Maybe he just had nothing to do on Wednesday nights.
“You talking about action figures and lunch boxes?” I asked. “A Ghoul under every Christmas tree?”
“I’m talking about a binary approach to business,” he said and then I was sure he was taking night classes. “We do the drug game and then we have a legit side that isn’t just to keep the RICO off our asses. Not just kids’ charities once a year or bumper stickers like the Angels do. I’m talking about fantasy camps, video games, reality television shows. Taking this game to the next level.”
“You realize you’ll need to stop killing people,” I said. “No one wants to go to fantasy murder camp.”
“You’d be surprised,” Lyle said.
“I’m never surprised,” I said.
“Point is, men,” Lyle said, “there’s a role in this for you if you want it.”
“For us?” Sam said. “I thought you said you weren’t looking for alliances.”

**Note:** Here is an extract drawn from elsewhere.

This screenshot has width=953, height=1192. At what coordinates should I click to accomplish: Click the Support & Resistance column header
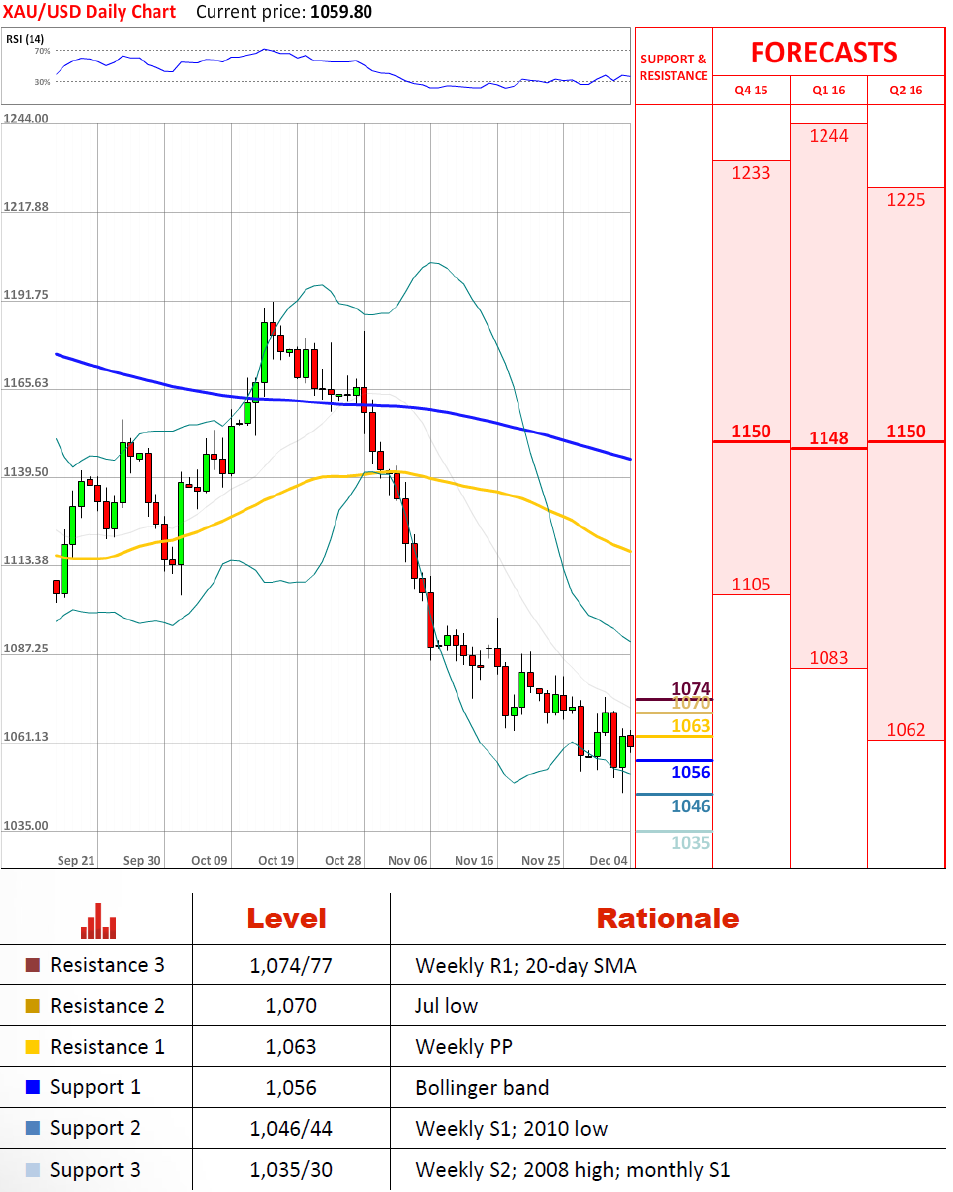pos(673,67)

“I’m not. I’m looking for someone to teach my people how to ride right. You two-and that woman-you got your roll down. I don’t know how many people you got backing you every time you go out, but the three of you come out like an army, like the army. You want this territory? You buy in. No war. No bloodshed. We make a deal, we make the Redeemers legit again, no one thinking you’re FBI. Everybody wins. Or you give up that Redeemer shit and those colors you’ve been holding, they become yours.”
Lyle Connors was smart. I had to give him credit for that. He recognized a situation that was undermining his ability to govern and he acted. Did he mean anything he said? It was hard to tell. There was nothing stopping him from letting us buy in and then killing us five seconds later. There was nothing stopping us from buying in and killing him five seconds later. But by making this offer, he forced our hand. What he wanted to know was if we were opportunists or if we were just in it for the quick score.
“No, thanks,” I said.
“No, thanks?” Lyle said. He sounded pretty sincere. I hated to let him down.
“We don’t go into business with Ghouls. Never have. Never will. I’d sooner mount up with bin Laden. And anyone coward enough to invite us in is no one I want to be associated with.” I stood up, which got Sam to stand up, too, though somewhat reluctantly. He was still working on his Quarter Pounder. “You got until midnight tonight,” I said. “Five hundred thousand, cash, or it’s a war you can’t win.”
“Show up at midnight,” he said, “you’ll have your answer.”
Real cool.
No pressure.
A man who has spilled blood on the street before acting like: What’s another couple bodies?
Before we walked out, Sam grabbed up his burger and a handful of fries. “Thanks for lunch,” he said. “Good luck with that video game. Let me know when you book the Ghoul-themed cruise, too, okay?”